*ASSIGNMENT*: Write each line out a second time, exactly as shown below.
-- DATASET RECORDS follows --
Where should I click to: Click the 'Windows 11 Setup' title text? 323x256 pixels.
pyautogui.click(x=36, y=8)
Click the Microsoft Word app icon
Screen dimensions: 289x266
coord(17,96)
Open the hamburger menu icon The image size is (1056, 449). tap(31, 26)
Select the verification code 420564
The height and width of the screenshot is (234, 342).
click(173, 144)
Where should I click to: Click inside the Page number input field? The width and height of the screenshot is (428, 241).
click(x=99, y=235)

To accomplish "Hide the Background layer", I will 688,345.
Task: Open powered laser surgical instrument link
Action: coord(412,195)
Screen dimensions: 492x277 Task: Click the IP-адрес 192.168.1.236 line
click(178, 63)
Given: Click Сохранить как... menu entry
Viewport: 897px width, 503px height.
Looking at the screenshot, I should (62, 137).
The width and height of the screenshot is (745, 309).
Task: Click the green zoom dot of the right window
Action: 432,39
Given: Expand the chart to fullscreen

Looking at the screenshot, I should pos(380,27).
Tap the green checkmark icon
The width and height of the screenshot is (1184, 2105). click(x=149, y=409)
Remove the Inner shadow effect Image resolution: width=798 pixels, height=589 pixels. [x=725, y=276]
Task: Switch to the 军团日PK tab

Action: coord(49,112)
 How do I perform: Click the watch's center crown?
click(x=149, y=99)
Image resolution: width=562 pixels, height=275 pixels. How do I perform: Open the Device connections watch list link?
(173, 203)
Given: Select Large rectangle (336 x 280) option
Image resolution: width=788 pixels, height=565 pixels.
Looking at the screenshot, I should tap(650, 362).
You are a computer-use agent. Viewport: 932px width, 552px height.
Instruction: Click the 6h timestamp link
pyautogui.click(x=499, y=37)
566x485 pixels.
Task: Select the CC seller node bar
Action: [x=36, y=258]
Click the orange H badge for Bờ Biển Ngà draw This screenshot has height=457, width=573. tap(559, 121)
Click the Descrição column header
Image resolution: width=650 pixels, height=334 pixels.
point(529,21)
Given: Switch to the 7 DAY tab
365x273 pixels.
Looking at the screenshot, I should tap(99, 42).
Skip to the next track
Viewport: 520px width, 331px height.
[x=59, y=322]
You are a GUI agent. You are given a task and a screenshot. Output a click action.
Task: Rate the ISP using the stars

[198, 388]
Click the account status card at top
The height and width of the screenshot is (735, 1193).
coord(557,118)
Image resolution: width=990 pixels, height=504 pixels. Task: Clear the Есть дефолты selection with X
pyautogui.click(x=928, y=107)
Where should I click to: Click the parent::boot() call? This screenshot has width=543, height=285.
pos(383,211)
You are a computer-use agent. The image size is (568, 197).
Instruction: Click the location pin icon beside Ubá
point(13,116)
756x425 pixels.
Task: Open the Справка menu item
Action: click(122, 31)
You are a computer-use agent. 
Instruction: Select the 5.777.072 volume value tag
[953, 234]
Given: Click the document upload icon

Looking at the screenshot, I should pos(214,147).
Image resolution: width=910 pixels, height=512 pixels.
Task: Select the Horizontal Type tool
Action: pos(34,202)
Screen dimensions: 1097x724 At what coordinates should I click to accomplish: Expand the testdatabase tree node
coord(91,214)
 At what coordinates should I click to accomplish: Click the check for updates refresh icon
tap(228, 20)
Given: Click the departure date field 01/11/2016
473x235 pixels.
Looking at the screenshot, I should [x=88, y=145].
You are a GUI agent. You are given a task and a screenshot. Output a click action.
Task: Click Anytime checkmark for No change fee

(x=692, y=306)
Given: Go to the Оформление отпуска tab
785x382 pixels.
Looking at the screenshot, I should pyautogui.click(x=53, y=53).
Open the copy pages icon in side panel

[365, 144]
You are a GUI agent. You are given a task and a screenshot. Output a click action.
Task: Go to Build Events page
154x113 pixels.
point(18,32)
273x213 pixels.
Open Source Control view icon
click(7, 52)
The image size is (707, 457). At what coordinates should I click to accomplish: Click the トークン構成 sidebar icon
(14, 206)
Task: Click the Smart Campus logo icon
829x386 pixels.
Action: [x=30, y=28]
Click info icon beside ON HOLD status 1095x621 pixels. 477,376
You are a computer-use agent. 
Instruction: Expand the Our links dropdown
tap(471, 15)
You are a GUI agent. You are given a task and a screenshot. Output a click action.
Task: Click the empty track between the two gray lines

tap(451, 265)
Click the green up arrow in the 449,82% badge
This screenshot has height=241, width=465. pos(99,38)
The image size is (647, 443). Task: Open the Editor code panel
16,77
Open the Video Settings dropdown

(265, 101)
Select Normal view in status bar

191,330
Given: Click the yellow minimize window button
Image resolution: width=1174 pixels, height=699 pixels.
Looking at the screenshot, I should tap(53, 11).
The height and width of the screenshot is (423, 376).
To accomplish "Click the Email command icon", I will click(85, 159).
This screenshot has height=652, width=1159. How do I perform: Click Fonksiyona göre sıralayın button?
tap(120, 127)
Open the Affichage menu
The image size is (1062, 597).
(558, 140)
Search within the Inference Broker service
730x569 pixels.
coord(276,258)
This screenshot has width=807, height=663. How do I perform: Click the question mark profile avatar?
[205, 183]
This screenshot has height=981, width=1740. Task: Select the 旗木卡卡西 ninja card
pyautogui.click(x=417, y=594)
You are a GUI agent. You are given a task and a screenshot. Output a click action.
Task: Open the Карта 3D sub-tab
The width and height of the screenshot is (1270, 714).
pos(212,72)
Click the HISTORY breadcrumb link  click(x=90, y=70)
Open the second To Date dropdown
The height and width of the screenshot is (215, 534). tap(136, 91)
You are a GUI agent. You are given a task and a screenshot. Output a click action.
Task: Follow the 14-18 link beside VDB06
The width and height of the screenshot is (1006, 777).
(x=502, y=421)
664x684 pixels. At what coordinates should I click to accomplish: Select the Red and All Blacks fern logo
-- DATASET RECORDS concluded --
*RESPONSE BOX*:
Where should I click to: Click the 'Windows 11 Setup' title text? 323x256 pixels.
pyautogui.click(x=36, y=8)
Click the Microsoft Word app icon
Screen dimensions: 289x266
coord(17,96)
Open the hamburger menu icon The image size is (1056, 449). tap(31, 26)
Select the verification code 420564
The height and width of the screenshot is (234, 342).
click(173, 144)
Where should I click to: Click inside the Page number input field? The width and height of the screenshot is (428, 241).
click(x=99, y=235)

To accomplish "Hide the Background layer", I will 688,345.
Task: Open powered laser surgical instrument link
Action: coord(412,195)
Screen dimensions: 492x277 Task: Click the IP-адрес 192.168.1.236 line
click(178, 63)
Given: Click Сохранить как... menu entry
Viewport: 897px width, 503px height.
Looking at the screenshot, I should (62, 137).
The width and height of the screenshot is (745, 309).
Task: Click the green zoom dot of the right window
Action: 432,39
Given: Expand the chart to fullscreen

Looking at the screenshot, I should pos(380,27).
Tap the green checkmark icon
The width and height of the screenshot is (1184, 2105). click(x=149, y=409)
Remove the Inner shadow effect Image resolution: width=798 pixels, height=589 pixels. [x=725, y=276]
Task: Switch to the 军团日PK tab

Action: coord(49,112)
 How do I perform: Click the watch's center crown?
click(x=149, y=99)
Image resolution: width=562 pixels, height=275 pixels. How do I perform: Open the Device connections watch list link?
(173, 203)
Given: Select Large rectangle (336 x 280) option
Image resolution: width=788 pixels, height=565 pixels.
Looking at the screenshot, I should tap(650, 362).
You are a computer-use agent. Viewport: 932px width, 552px height.
Instruction: Click the 6h timestamp link
pyautogui.click(x=499, y=37)
566x485 pixels.
Task: Select the CC seller node bar
Action: [x=36, y=258]
Click the orange H badge for Bờ Biển Ngà draw This screenshot has height=457, width=573. tap(559, 121)
Click the Descrição column header
Image resolution: width=650 pixels, height=334 pixels.
point(529,21)
Given: Switch to the 7 DAY tab
365x273 pixels.
Looking at the screenshot, I should tap(99, 42).
Skip to the next track
Viewport: 520px width, 331px height.
[x=59, y=322]
You are a GUI agent. You are given a task and a screenshot. Output a click action.
Task: Rate the ISP using the stars

[198, 388]
Click the account status card at top
The height and width of the screenshot is (735, 1193).
coord(557,118)
Image resolution: width=990 pixels, height=504 pixels. Task: Clear the Есть дефолты selection with X
pyautogui.click(x=928, y=107)
Where should I click to: Click the parent::boot() call? This screenshot has width=543, height=285.
pos(383,211)
You are a computer-use agent. The image size is (568, 197).
Instruction: Click the location pin icon beside Ubá
point(13,116)
756x425 pixels.
Task: Open the Справка menu item
Action: click(122, 31)
You are a computer-use agent. 
Instruction: Select the 5.777.072 volume value tag
[953, 234]
Given: Click the document upload icon

Looking at the screenshot, I should pos(214,147).
Image resolution: width=910 pixels, height=512 pixels.
Task: Select the Horizontal Type tool
Action: pos(34,202)
Screen dimensions: 1097x724 At what coordinates should I click to accomplish: Expand the testdatabase tree node
coord(91,214)
 At what coordinates should I click to accomplish: Click the check for updates refresh icon
tap(228, 20)
Given: Click the departure date field 01/11/2016
473x235 pixels.
Looking at the screenshot, I should [x=88, y=145].
You are a GUI agent. You are given a task and a screenshot. Output a click action.
Task: Click Anytime checkmark for No change fee

(x=692, y=306)
Given: Go to the Оформление отпуска tab
785x382 pixels.
Looking at the screenshot, I should pyautogui.click(x=53, y=53).
Open the copy pages icon in side panel

[365, 144]
You are a GUI agent. You are given a task and a screenshot. Output a click action.
Task: Go to Build Events page
154x113 pixels.
point(18,32)
273x213 pixels.
Open Source Control view icon
click(7, 52)
The image size is (707, 457). At what coordinates should I click to accomplish: Click the トークン構成 sidebar icon
(14, 206)
Task: Click the Smart Campus logo icon
829x386 pixels.
Action: [x=30, y=28]
Click info icon beside ON HOLD status 1095x621 pixels. 477,376
You are a computer-use agent. 
Instruction: Expand the Our links dropdown
tap(471, 15)
You are a GUI agent. You are given a task and a screenshot. Output a click action.
Task: Click the empty track between the two gray lines

tap(451, 265)
Click the green up arrow in the 449,82% badge
This screenshot has height=241, width=465. pos(99,38)
The image size is (647, 443). Task: Open the Editor code panel
16,77
Open the Video Settings dropdown

(265, 101)
Select Normal view in status bar

191,330
Given: Click the yellow minimize window button
Image resolution: width=1174 pixels, height=699 pixels.
Looking at the screenshot, I should tap(53, 11).
The height and width of the screenshot is (423, 376).
To accomplish "Click the Email command icon", I will click(85, 159).
This screenshot has height=652, width=1159. How do I perform: Click Fonksiyona göre sıralayın button?
tap(120, 127)
Open the Affichage menu
The image size is (1062, 597).
(558, 140)
Search within the Inference Broker service
730x569 pixels.
coord(276,258)
This screenshot has width=807, height=663. How do I perform: Click the question mark profile avatar?
[205, 183]
This screenshot has height=981, width=1740. Task: Select the 旗木卡卡西 ninja card
pyautogui.click(x=417, y=594)
You are a GUI agent. You are given a task and a screenshot. Output a click action.
Task: Open the Карта 3D sub-tab
The width and height of the screenshot is (1270, 714).
pos(212,72)
Click the HISTORY breadcrumb link  click(x=90, y=70)
Open the second To Date dropdown
The height and width of the screenshot is (215, 534). tap(136, 91)
You are a GUI agent. You are given a task and a screenshot. Output a click action.
Task: Follow the 14-18 link beside VDB06
The width and height of the screenshot is (1006, 777).
(x=502, y=421)
664x684 pixels. At what coordinates should I click to accomplish: Select the Red and All Blacks fern logo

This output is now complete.